[Passage shown]
= = = =
I’ve been here 30 years and I thought if I don’t [retire] now when I’m 89, I’d possibly never move.
There is something poetic about being able to finish a 70-year career by riding off into the sunset, even if it’s on a bright red Vespa crammed with farewell flowers and decades of office memorabilia.
By 1986 Peter Bailey had worked closely with seven prime ministers over four decades and should have been winding down and preparing for retirement. Instead the 59-year-old swapped policy for teaching and research, becoming a Visiting Fellow at the ANU College of Law. This week, after 30 years and several significant publications, Professor Bailey will finally retire.
“I’ve been here 30 years and I thought if I don’t move on now when I’m 89, I’d possibly never move,” he said.
“I really want to be able to do other things. I have got other interests than the academic interests. I have a family and I’m a member of a lot of bodies like Relationships Australia which I’ve been a member of for a long time.
“I just thought I’d like to escape the rigour of the academic environment and relax a bit.”
Professor Bailey’s wife Leila was diagnosed with dementia some years after he joined ANU Law, and sadly she died in 1999.
“I think if she hadn’t died, and if she’d said let’s retire, let’s go down to the coast I would have said yes,” he said.
“But I thought I’d stay here because I was interested in my job.”
Professor Bailey was one of the earliest ANU Law graduates, initially studying law at the ANU’s forerunner and an offshoot of Melbourne University, the Canberra University College. In 1950 he was awarded the Rhodes scholarship for Victoria, and in 1954 he was awarded a Masters of Laws at Melbourne University, which was conferred in Canberra.
Through the duration of his 40-year-long career in the public service he worked with seven prime ministers, from Menzies to Fraser. He began in 1946 as personal assistant to Sir George Knowles, who at the time was Secretary of the Attorney-General’s Department. He moved across to Treasury, rising to the unusual rank of First Assistant Secretary in the Office of the Prime Minister Harold Holt.
“When Mr Holt became the PM I said I didn’t want to be a private secretary so I was appointed as First Assistant Secretary, a position which never occurred again,” he said.
= = = =
[Extracted information]
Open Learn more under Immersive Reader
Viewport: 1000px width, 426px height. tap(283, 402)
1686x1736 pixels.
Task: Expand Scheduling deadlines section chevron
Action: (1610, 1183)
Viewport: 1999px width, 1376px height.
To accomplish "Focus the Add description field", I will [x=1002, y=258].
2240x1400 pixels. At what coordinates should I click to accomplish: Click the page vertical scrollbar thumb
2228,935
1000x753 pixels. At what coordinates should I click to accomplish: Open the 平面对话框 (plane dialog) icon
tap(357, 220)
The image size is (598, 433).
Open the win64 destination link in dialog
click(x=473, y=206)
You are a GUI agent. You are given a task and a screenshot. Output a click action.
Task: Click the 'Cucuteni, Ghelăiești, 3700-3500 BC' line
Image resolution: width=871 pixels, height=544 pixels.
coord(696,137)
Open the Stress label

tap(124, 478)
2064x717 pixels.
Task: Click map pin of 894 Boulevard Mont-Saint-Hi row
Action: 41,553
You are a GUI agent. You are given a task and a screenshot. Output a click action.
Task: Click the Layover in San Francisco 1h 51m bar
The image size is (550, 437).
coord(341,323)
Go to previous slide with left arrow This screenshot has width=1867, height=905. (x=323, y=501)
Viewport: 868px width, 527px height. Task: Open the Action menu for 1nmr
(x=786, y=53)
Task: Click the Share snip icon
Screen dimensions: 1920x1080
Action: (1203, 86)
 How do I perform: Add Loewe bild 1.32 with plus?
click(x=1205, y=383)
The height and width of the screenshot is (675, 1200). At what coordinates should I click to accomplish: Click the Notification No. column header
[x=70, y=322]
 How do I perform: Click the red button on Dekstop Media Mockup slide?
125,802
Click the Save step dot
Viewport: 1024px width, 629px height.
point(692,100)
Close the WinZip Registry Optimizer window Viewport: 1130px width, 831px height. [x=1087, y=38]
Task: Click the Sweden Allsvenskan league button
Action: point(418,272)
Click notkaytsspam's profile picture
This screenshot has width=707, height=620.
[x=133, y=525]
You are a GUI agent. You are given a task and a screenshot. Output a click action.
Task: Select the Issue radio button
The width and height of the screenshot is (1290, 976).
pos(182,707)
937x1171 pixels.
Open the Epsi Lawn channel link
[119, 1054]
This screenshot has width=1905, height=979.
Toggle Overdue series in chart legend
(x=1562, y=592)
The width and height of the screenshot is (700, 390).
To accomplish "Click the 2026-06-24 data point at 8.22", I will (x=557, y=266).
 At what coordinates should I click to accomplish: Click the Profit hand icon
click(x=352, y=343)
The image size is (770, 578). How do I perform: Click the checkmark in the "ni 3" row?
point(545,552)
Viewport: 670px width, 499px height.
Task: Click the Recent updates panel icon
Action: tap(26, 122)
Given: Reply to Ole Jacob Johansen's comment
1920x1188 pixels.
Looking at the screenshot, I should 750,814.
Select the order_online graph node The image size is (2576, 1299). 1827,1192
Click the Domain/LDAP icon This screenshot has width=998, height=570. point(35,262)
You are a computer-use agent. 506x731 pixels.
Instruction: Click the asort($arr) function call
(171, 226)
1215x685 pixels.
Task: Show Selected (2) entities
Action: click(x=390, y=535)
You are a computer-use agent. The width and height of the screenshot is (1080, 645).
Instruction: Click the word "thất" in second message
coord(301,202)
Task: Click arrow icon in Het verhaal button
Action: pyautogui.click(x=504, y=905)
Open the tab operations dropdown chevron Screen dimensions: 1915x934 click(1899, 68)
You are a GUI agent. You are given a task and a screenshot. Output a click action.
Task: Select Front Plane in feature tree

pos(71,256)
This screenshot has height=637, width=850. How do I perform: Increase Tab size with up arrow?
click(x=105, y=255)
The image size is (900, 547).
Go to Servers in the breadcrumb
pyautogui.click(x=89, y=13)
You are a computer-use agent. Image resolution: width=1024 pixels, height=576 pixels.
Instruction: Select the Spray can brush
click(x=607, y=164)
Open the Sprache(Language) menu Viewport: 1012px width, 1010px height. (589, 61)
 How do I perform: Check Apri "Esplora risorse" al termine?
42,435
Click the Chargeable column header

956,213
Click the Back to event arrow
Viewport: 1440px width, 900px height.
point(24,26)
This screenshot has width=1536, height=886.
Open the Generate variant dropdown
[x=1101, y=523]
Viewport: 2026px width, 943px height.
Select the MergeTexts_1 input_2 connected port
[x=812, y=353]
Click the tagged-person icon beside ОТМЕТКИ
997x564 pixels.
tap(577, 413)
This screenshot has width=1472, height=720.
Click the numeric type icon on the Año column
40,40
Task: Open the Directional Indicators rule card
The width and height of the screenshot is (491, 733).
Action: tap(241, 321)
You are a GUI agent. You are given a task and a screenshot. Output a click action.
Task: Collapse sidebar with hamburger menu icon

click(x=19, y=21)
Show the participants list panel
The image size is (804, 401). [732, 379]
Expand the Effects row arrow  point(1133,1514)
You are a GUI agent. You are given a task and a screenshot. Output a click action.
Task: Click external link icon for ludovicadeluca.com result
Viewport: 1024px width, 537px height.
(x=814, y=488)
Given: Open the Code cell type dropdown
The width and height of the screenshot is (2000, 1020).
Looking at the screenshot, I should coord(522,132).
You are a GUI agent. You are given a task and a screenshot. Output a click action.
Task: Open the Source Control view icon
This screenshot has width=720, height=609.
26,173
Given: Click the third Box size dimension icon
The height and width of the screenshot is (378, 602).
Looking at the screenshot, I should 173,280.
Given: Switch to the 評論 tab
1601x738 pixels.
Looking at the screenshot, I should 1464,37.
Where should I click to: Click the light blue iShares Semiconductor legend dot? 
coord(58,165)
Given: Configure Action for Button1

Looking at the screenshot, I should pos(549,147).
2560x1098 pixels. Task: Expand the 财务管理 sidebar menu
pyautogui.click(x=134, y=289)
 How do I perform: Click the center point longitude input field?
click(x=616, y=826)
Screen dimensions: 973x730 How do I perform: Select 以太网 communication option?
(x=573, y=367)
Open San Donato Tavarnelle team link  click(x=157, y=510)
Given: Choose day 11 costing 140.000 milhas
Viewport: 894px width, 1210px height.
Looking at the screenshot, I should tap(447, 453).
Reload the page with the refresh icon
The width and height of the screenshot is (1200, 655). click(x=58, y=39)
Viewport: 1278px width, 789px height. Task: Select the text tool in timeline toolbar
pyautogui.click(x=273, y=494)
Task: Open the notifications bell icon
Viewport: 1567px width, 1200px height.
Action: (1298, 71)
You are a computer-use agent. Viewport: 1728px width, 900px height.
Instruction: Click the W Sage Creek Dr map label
= = = =
[Your objective] List every calendar year mentioned in the text about Peter Bailey's retirement, in the order the years appear. The records above come from a source unrelated to the text.

[Exercise result] 1986, 1999, 1950, 1954, 1946